Depois do casamento, sempre que queria contar para os outros uma da sua mulher, o Norberto pegava sua mão, carinhosamente, e começava:
– Pois a Quequinha...
E a Quequinha, dengosa, protestava:
– Ora, Beto!
Com o passar do tempo, o Norberto deixou de chamar a Maria Teresa de Quequinha. Se ela estivesse ao seu lado e quisesse se
referir a ela, dizia:
– A mulher aqui...
Ou, às vezes:
– Esta mulherzinha...
Mas nunca mais de Quequinha.
(O tempo... O amor tem mil inimigos, mas o pior deles é o tempo. Este ataca em silêncio. Ele usa armas químicas.)
Com o tempo, Norberto passou a tratar a mulher por “Ela”.
– Ela odeia o Charles Bronson.
– Ah, não gosto mesmo.
Deve-se dizer que o Norberto, a esta altura, embora a chamasse de Ela, ainda usava um vago gesto de mão para indicá-la. Pior foi quando passou a dizer “essa aí” e apontar com o queixo.
– Essa aí...
E apontava com o queixo, até curvando a boca com um certo desdém.

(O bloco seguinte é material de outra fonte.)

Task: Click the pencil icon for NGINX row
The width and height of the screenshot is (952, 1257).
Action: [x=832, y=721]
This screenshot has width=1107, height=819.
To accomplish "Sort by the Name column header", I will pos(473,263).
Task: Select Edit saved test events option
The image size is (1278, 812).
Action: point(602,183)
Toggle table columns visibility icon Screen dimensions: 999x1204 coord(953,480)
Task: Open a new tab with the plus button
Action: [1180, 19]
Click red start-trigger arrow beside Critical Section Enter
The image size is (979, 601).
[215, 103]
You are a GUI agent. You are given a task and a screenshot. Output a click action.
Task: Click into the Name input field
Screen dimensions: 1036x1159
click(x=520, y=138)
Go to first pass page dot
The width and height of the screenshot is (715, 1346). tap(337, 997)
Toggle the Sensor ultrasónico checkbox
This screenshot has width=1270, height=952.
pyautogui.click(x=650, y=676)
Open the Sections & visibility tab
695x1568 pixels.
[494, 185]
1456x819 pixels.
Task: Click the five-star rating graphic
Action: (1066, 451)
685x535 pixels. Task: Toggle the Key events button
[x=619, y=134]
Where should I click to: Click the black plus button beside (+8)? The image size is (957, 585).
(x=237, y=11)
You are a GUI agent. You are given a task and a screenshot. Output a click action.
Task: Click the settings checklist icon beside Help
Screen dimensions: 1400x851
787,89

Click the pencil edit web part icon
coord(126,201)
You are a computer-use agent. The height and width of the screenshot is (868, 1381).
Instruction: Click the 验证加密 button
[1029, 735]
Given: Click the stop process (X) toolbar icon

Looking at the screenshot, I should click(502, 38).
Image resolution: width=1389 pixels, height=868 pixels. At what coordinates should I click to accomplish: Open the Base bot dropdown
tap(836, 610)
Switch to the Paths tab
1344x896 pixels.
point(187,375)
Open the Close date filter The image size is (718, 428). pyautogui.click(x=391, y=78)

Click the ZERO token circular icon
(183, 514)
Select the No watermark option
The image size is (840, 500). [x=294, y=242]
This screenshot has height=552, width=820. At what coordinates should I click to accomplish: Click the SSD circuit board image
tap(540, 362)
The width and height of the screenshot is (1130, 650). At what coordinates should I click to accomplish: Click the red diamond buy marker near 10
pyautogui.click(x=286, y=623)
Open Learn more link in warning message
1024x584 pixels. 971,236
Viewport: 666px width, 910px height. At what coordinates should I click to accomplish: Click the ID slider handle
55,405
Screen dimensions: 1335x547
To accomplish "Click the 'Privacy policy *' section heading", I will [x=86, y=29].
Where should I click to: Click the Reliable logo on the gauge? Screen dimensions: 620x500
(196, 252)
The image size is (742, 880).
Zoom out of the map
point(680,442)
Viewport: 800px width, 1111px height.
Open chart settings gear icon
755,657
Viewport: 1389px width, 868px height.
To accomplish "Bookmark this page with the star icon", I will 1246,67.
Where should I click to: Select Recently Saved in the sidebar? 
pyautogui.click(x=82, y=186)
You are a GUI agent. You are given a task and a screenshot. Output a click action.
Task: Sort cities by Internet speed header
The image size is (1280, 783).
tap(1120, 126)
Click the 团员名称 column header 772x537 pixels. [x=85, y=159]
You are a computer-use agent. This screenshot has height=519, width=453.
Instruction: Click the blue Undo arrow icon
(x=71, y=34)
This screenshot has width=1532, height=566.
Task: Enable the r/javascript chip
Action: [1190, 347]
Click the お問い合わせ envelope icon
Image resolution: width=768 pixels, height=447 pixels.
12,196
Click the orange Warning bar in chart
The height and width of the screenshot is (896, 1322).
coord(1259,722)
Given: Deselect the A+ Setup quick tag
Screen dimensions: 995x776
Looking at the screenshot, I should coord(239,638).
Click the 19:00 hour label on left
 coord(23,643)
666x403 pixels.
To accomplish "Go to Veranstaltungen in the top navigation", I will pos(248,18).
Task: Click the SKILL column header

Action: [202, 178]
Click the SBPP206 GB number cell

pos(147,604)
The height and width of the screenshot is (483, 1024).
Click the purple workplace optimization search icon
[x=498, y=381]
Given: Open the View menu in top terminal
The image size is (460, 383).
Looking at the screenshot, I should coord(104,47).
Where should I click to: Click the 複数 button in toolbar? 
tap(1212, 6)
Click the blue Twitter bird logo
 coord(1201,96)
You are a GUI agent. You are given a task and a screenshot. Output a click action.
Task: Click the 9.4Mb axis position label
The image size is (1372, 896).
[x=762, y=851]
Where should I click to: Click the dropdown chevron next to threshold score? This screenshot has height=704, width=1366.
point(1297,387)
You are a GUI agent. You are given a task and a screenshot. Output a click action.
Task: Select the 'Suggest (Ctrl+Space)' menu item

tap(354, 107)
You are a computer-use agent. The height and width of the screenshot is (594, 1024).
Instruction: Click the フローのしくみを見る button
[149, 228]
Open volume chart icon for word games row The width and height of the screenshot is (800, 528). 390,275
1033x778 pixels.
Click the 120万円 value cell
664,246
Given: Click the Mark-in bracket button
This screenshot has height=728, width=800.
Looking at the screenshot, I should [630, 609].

(O tempo, o tempo captura o amor e não o mata na hora. Vai tirando uma asa, depois a outra...)
Hoje, quando quer contar alguma coisa da mulher, o Norberto nem olha na sua direção. Faz um meneio de lado com a cabeça e diz:
– Aquilo...
(Luís Fernando Veríssimo)
Com base na leitura do texto, pode-se afirmar que
o diminutivo em Quequinha tem o mesmo valor semântico que o empregado em mulherzinha.
o diminutivo e o aumentativo, em português, referem-se invariavelmente a “tamanho, dimensão”.
o diminutivo mulherzinha tem o mesmo valor semântico que o diminutivo na frase Que garotinho lindo!
há um processo de depreciação quando Norberto emprega o demonstrativo Aquilo para se referir à mulher.
na expressão A mulher aqui, o substantivo mulher foi empregado, no contexto, em oposição a marido.